But later, the board approved an additional interim dividend of 6p per share. And analysts are predicting a total dividend yield for 2020 of 10%. That’s from shares on a very low forward price-to-earnings multiple of under six. Why does the market value Aviva so lowly? Investors have been fearing the costs of structural changes at the company for some time. And that posed questions about the firm’s medium-term dividend potential.

But Aviva’s upbeat statements, coupled with its confidence in its dividend prospects, boosts my optimism. It would have been easy for the firm to rebase its dividend this year without too much adverse consequence. What about the best shares to buy now? That’s a personal decision, but Aviva is on my list for a possible top-up.

Five-year dividend plan

Legal & General (LSE: LGEN) has just revealed its new dividend plan.
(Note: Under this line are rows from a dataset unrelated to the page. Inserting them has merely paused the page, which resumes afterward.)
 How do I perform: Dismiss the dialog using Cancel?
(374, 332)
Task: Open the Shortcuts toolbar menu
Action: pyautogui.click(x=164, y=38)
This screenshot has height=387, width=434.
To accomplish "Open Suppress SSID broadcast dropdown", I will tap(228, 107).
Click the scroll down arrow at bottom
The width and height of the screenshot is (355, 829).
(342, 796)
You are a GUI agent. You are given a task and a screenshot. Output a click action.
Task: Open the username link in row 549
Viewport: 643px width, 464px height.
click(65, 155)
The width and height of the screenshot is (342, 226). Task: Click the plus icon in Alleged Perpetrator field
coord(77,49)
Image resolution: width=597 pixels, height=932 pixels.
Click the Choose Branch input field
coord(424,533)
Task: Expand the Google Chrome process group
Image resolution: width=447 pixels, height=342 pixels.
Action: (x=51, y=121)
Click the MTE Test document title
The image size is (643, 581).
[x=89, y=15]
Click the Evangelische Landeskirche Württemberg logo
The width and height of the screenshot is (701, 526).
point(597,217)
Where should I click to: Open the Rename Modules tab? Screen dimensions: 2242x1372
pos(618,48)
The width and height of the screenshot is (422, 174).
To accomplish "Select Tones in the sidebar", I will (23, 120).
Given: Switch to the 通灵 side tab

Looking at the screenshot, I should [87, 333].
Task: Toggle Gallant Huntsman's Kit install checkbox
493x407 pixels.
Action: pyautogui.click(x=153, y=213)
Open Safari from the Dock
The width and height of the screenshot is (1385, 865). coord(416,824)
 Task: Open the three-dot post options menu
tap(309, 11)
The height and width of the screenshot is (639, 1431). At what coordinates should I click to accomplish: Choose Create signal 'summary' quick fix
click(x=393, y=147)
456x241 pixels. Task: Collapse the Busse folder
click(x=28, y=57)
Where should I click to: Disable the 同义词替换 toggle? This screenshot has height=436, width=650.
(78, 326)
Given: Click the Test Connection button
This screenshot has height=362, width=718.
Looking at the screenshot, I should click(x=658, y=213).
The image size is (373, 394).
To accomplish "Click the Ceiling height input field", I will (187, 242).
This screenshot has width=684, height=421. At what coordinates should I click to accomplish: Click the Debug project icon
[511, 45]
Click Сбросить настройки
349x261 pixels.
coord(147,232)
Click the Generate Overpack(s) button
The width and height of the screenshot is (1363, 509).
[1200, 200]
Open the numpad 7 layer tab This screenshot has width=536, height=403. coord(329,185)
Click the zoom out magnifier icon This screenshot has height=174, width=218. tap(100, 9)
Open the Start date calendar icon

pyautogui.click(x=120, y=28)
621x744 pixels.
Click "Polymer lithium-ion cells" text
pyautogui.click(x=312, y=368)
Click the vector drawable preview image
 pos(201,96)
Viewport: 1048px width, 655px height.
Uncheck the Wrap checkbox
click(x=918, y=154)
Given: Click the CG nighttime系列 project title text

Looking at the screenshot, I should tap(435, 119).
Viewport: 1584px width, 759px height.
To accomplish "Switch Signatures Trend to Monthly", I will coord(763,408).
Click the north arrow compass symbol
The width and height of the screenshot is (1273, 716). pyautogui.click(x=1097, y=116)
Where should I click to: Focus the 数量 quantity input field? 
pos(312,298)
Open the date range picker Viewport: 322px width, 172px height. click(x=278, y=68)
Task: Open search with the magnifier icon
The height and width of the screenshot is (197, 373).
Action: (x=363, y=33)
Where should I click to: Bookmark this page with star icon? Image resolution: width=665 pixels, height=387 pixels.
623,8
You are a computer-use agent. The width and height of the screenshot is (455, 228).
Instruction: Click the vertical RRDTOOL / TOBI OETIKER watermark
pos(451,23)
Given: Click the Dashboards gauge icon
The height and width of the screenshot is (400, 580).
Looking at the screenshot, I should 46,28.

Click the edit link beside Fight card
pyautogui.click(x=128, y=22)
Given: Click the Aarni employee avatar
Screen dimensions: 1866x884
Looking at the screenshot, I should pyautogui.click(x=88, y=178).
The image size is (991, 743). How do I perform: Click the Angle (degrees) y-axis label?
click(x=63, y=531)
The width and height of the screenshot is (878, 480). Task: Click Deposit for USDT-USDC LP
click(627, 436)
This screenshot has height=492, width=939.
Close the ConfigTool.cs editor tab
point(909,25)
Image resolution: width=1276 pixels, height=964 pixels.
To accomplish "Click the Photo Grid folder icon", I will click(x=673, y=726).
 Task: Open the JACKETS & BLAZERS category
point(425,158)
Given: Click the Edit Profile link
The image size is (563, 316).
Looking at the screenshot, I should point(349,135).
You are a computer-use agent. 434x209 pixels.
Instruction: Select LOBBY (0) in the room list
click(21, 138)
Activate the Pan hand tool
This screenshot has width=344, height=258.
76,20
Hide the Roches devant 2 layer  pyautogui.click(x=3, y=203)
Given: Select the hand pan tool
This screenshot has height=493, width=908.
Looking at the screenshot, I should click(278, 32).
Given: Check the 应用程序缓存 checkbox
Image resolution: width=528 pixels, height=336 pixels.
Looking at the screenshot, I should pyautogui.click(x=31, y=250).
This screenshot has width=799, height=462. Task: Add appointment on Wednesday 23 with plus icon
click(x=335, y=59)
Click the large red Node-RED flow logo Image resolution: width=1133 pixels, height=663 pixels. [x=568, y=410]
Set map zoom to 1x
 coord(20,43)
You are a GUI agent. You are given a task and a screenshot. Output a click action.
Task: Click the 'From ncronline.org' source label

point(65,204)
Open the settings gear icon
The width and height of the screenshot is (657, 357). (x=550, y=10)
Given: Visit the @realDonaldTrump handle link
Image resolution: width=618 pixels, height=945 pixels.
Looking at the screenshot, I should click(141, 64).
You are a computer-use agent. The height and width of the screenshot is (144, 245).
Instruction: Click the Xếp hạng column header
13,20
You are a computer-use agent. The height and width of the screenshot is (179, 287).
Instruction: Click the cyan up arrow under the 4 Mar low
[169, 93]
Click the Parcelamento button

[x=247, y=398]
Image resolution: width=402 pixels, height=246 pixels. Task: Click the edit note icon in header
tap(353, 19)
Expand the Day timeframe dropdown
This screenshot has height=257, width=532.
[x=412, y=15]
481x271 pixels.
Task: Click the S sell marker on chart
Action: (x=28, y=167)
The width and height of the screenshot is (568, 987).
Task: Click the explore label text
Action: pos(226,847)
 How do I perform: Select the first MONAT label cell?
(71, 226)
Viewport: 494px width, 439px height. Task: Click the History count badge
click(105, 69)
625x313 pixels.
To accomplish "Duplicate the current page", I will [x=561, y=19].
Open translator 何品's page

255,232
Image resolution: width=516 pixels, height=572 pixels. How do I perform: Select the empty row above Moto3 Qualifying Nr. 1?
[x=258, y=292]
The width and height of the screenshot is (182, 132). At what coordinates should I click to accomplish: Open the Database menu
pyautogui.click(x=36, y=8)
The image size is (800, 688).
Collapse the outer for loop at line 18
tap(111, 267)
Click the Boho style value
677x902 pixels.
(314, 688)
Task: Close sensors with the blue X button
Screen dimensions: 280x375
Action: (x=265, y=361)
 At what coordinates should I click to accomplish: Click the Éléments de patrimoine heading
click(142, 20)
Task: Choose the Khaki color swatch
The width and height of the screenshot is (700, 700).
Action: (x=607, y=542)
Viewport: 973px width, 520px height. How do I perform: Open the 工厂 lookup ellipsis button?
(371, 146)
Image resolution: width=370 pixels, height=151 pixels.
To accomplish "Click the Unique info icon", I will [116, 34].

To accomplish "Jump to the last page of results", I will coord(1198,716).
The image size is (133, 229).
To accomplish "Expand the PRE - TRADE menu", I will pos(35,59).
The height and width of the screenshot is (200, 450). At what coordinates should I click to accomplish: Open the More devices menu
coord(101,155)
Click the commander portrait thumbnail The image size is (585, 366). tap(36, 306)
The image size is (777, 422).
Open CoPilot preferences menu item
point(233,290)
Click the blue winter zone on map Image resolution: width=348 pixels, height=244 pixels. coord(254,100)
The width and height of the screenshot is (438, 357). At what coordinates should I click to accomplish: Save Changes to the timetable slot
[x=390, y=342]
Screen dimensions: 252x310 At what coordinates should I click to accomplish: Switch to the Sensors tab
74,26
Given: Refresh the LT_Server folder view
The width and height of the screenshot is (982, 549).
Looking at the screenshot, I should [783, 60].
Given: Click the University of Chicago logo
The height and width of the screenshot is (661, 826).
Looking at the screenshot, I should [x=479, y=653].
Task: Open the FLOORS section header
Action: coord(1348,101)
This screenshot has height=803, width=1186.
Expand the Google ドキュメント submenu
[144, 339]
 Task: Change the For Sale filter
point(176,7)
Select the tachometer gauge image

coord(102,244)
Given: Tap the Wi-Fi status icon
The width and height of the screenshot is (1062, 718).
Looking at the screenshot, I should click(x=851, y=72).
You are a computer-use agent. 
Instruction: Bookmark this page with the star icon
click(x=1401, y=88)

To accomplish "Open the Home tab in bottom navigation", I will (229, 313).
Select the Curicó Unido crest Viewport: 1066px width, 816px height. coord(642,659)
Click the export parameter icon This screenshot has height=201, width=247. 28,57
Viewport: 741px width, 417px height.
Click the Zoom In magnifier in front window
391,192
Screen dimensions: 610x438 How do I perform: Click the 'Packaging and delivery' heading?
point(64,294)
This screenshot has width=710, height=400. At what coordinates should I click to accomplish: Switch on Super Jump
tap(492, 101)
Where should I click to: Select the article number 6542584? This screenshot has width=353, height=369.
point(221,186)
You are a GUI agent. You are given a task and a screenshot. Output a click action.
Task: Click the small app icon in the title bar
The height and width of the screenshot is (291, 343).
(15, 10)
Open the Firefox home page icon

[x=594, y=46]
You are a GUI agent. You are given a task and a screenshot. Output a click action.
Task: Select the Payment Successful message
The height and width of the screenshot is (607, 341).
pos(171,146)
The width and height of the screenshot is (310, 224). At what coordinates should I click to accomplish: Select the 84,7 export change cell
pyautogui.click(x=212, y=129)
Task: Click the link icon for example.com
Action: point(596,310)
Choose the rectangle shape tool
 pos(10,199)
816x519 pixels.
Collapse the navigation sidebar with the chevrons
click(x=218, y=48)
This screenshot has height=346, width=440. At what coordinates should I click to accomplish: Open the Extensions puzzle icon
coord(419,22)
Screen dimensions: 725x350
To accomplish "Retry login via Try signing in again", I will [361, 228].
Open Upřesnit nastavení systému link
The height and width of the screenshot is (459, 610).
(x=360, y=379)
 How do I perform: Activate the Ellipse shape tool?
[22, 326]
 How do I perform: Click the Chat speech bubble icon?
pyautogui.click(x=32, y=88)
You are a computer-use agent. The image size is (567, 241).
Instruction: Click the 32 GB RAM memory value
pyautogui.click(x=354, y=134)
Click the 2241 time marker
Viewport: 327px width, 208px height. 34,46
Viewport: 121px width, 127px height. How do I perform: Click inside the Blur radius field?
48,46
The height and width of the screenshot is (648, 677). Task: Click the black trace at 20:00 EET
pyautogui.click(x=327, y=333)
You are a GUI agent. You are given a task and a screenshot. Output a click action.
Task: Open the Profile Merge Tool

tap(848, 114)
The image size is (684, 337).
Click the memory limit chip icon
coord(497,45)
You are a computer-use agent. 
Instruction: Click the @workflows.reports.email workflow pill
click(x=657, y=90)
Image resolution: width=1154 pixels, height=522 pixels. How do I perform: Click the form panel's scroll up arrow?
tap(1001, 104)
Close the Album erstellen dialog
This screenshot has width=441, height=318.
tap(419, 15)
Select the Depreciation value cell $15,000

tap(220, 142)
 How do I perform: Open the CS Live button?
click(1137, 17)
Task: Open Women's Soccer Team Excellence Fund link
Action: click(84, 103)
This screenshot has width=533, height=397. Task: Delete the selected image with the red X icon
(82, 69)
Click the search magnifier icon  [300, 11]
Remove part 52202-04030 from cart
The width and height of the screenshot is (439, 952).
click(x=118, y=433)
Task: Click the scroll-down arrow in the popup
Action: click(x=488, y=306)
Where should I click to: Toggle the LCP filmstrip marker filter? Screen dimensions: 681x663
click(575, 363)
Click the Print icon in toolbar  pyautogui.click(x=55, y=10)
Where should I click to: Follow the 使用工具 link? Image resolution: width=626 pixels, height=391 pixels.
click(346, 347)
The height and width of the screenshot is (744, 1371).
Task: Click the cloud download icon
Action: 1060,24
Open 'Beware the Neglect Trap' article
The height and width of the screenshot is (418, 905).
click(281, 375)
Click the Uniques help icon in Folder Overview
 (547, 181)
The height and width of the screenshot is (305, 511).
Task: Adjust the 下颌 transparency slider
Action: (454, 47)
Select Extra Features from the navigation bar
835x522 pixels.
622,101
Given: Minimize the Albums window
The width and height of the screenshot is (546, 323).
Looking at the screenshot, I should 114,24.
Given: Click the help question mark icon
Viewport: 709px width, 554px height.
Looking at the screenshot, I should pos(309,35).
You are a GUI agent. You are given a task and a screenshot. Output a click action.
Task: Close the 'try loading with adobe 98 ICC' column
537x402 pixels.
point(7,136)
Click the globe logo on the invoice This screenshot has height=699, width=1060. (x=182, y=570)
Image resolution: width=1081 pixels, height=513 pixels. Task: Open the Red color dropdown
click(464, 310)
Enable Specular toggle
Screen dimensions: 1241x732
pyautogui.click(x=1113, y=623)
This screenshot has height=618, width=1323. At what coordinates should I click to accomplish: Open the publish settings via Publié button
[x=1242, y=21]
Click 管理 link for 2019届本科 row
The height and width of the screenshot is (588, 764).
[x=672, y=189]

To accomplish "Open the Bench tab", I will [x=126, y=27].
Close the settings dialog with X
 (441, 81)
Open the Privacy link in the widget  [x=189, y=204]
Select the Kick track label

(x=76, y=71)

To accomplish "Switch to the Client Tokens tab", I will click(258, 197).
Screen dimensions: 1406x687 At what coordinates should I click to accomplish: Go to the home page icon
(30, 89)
The insurer has managed to keep a decent dividend going, and traditionally has offered one of the sector’s better yields. Crucially, in recent years the dividends have been well covered by earnings — cover in 2019 came in at a little over 1.7 times.

In a trading update Thursday, the company said it still expects operating profit for the full year to be broadly in line with 2019. And that alone pushes LGEN at least halfway towards my personal list of best shares to buy.

I was most impressed by the company’s new five-year ambitions. Legal & General is going to keep the 2020 dividend flat. But from next year, it intends to grow it in “low to mid-single digits“.

That should beat inflation, and I like that. It means my annual dividend income should grow in real terms in the years ahead.

Are these two really among the best shares to buy now? Investors have to decide that for themselves. But I think most FTSE 100 stocks will be ahead this time next year.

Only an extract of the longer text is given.